Problem details:
Set down, exactly as written, the line containing "Pick the medium blue denim shorts swatch" and all the lines that follow it to the end of the entries below, omitting every picture.

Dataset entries

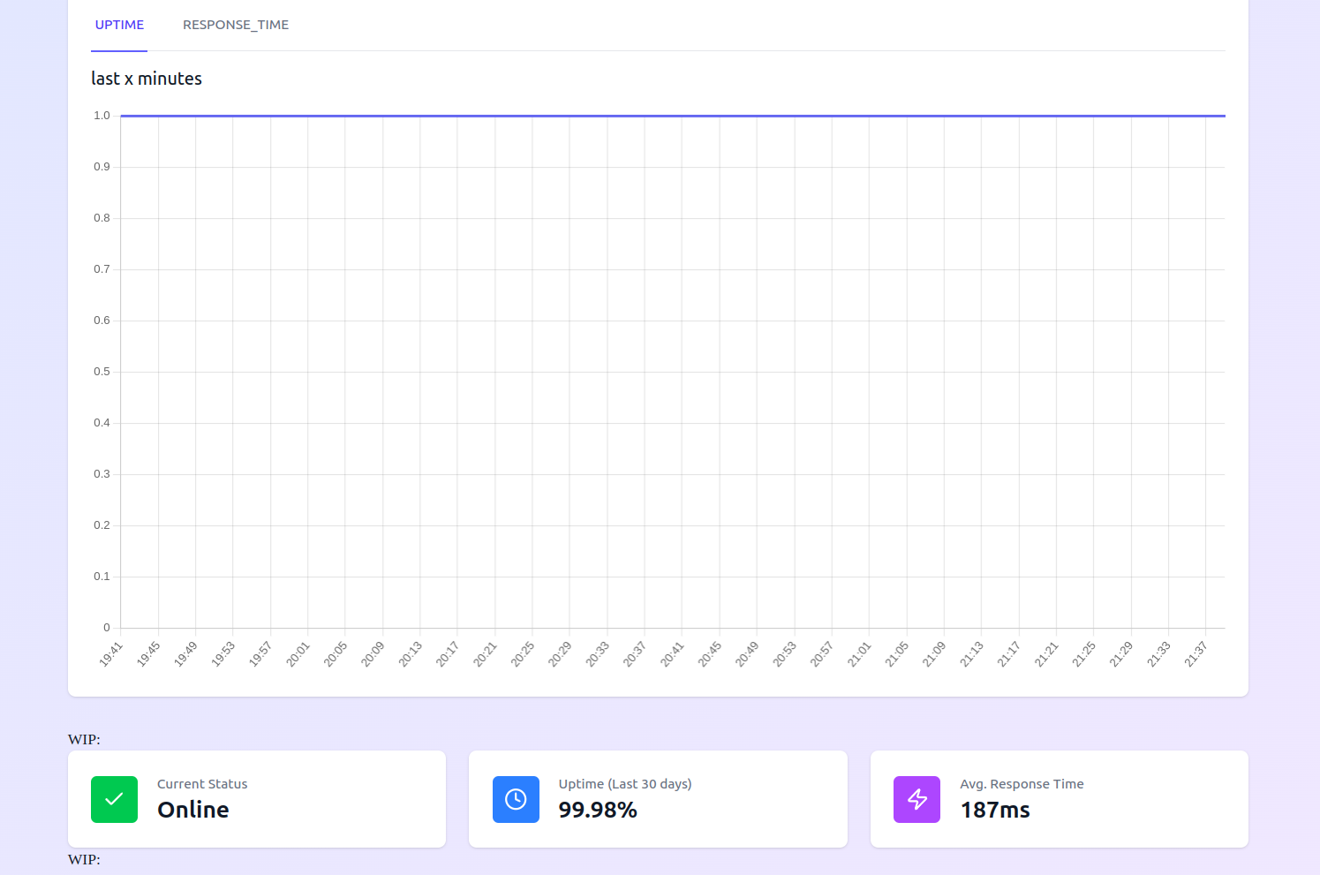Click the 21:37 x-axis time label
This screenshot has width=1320, height=875.
(1196, 654)
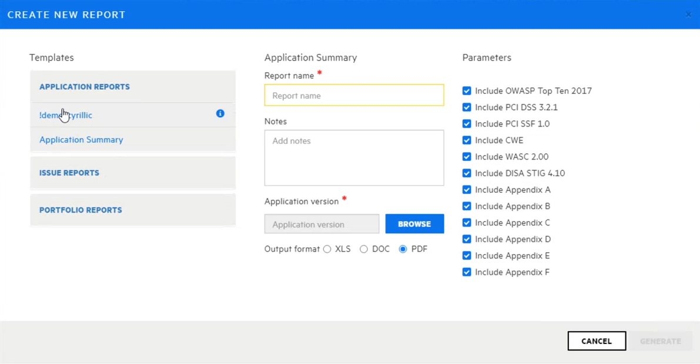Toggle the Include PCI DSS 3.2.1 checkbox
The image size is (700, 364).
tap(467, 107)
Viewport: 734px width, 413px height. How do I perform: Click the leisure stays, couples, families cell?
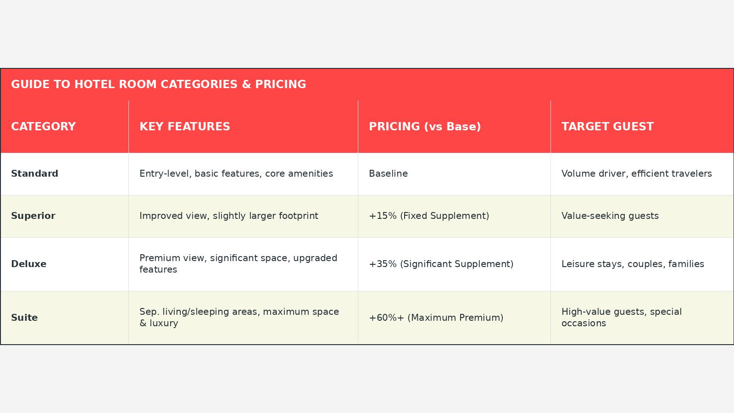642,264
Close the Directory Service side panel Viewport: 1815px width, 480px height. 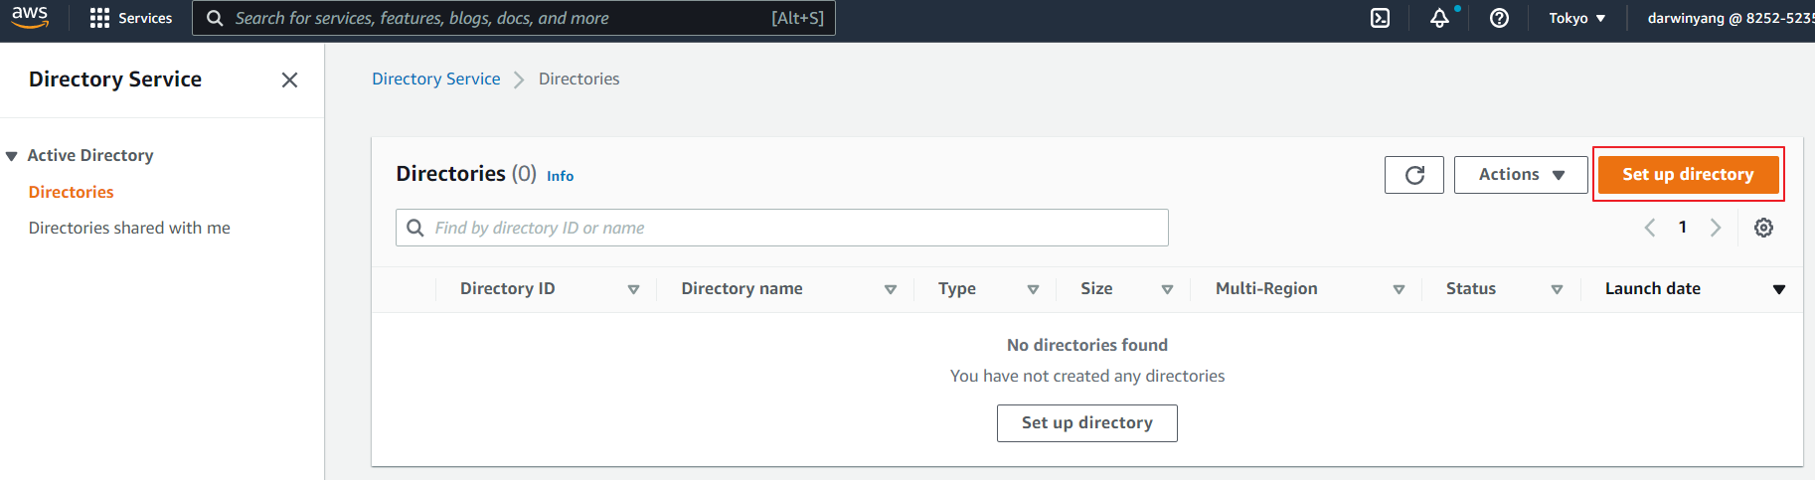point(289,80)
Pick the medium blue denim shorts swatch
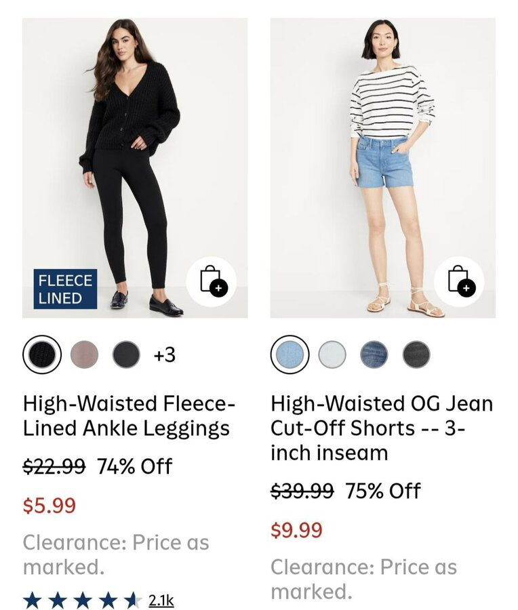Screen dimensions: 518x610 (374, 354)
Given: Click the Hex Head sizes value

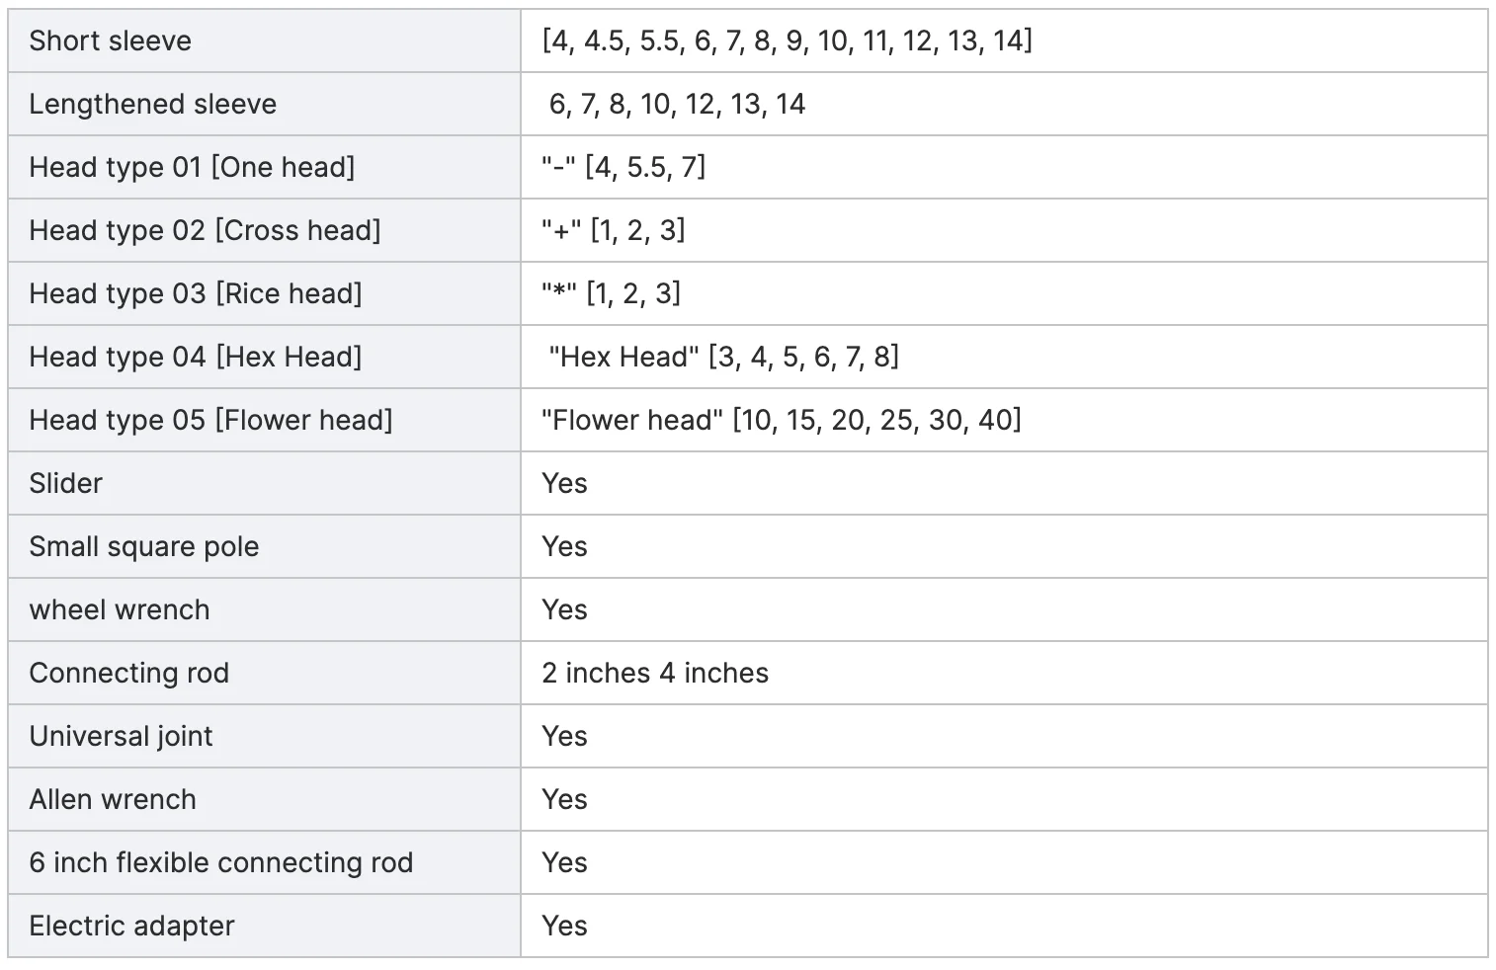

Written reply:
Pick the medium blue denim shorts swatch
Screen dimensions: 518x610 (374, 354)
Given: Click the Hex Head sizes value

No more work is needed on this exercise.